Он считал, что все началось в тот день, когда Мадлен уговорила его ходить с ней в музей Куперстауна на курс искусствоведения. Она вечно куда-то его тащила из норы — из дома, из самого себя — куда угодно. Он понял, что единственный способ остаться хозяином своему времени — это периодически поддаваться ей. Посещение курса искусствоведения было в этом смысле стратегическим ходом: хотя перспектива таскаться на лекции ему претила, он надеялся, что это обеспечит ему месяц-другой покоя. Дело не в том, что он был диванным лентяем. В свои сорок семь лет он все еще отжимался, подтягивался и приседал по пятьдесят раз кряду. Просто он не слишком любил куда-то выбираться из дому.
Однако курс преподнес ему целых три сюрприза. Вопреки его уверенности, что придется прикладывать нечеловеческие усилия, чтобы не засыпать на лекциях, он сидел и не мог оторвать взгляда от Сони Рейнольдс, местной галеристки и художницы. Она не была красавицей в североевропейском понимании красоты а-ля Катрин Денев. Ее губы были слишком пухлыми, скулы слишком выдающимися, нос слишком длинным. Однако все эти черты, несовершенные по отдельности, складывались в гармоничное целое и поражали воображение благодаря огромным зеленым глазам с поволокой и удивительной манере держаться легко и расслабленно, с ненаигранной чувственностью в каждом жесте. Среди двадцати шести слушателей было шесть мужчин, и все они были заворожены ею.
Вторым сюрпризом оказался его неожиданный интерес к предмету. Соня питала особую страсть к фотографии и много говорила о том, как она становится искусством, как благодаря обработке можно получить яркие образы, по силе воздействия значительно превосходящие оригинал.
Третий сюрприз появился спустя три недели из двенадцатинедельного курса. Соня с энтузиазмом рассказывала про шелкографические отпечатки передержанных фотографий, сделанные неким современным художником. Гурни смотрел на эти отпечатки, и его посетила мысль, что он мог бы прибегнуть к необычному ресурсу, к которому имел особый доступ, и использовать его неожиданным образом. Отчего-то эта идея вдохновила его. Последнее, чего он ожидал от курса по искусствоведению, — это вдохновение.
Как только ему пришло на ум, что фотографии преступников, особенно убийц, можно делать больше, ярче, резче, чтобы проявить живущее в них чудовище, которое он изучал и преследовал долгие годы своей карьеры, — эта мысль захватила его полностью. Он думал об этом чаще, чем готов был бы признаться.
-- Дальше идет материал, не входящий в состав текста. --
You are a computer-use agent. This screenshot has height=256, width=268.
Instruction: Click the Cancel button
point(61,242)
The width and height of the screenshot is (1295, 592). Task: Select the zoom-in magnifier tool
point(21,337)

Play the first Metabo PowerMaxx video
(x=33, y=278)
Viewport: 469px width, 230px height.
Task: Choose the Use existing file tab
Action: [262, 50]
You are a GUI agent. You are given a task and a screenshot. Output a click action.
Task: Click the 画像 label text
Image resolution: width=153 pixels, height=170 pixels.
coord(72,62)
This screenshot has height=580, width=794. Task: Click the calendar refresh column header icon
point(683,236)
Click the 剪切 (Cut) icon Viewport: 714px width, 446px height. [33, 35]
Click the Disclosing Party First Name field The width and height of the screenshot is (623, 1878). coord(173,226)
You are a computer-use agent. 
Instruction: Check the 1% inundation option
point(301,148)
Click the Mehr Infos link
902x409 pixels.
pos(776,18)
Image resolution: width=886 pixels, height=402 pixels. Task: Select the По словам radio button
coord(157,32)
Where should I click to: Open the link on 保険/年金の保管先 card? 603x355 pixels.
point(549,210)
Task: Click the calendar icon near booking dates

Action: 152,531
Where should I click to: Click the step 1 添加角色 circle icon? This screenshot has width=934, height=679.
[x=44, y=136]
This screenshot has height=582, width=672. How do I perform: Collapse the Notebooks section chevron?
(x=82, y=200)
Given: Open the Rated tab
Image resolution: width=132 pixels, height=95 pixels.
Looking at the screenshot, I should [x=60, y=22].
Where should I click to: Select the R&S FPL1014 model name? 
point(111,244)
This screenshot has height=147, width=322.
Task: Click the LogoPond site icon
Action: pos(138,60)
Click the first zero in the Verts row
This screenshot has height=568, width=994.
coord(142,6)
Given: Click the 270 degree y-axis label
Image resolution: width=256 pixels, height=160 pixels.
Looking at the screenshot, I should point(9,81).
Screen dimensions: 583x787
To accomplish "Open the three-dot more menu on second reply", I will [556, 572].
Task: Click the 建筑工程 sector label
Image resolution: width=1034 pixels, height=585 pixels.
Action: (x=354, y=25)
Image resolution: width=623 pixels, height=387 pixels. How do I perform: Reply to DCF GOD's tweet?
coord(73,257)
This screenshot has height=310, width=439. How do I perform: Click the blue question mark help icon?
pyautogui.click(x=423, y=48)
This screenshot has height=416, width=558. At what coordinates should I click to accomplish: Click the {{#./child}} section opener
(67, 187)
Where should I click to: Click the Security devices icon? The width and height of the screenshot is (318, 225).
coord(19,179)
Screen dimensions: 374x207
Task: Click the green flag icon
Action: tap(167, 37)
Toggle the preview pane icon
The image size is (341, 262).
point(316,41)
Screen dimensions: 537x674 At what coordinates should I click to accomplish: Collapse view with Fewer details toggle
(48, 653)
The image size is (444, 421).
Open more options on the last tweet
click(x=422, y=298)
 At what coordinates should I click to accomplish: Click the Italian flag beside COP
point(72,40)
В конце концов, он был человеком осторожным, привыкшим рассматривать любую тему со всех сторон, находить изъян в каждом утверждении, наивность в любом порыве энтузиазма.
Тем ясным октябрьским утром Гурни сидел в своей берлоге и обрабатывал фотографию Джейсона Странка, когда приятный процесс прервал звук падающего предмета за его спиной.
— Я их здесь положу, — сказала Мадлен тоном, который кому угодно показался бы вполне обыденным, но Гурни распознал в нем напряженность.
Он посмотрел через плечо и сощурился при виде маленького мешочка, прислоненного к двери.
— Кого «их»? — переспросил он, отлично зная ответ.
— Тюльпаны, — ответила Мадлен все тем же ровным тоном.
— То есть луковицы?
Это было ненужное уточнение, и оба это понимали. Так Гурни выражал свою досаду, когда Мадлен пыталась заставить его сделать что-то, к чему он не был расположен.
— И что я должен с ними сделать?
— Вынести в сад и помочь мне их посадить.
Он хотел указать ей на отсутствие логики в идее принести ему саженцы, чтобы он отнес их обратно в сад, но сдержался.
— Мне надо сперва закончить работу, — слегка раздраженно ответил он. Было понятно, что сажать тюльпаны посреди роскошного бабьего лета с видом на пылающий красками осенний лес и изумрудные луга под густо-синим небом — ничуть не обременительное занятие. Просто он ненавидел, когда его отрывали от дела. Себе он объяснял, что такая реакция — побочный эффект его главного достоинства: линейного логического ума, благодаря которому он стал таким успешным детективом. Он всегда замечал малейшую непоследовательность в рассказах подозреваемых, микроскопические несостыковки, незаметные для большинства.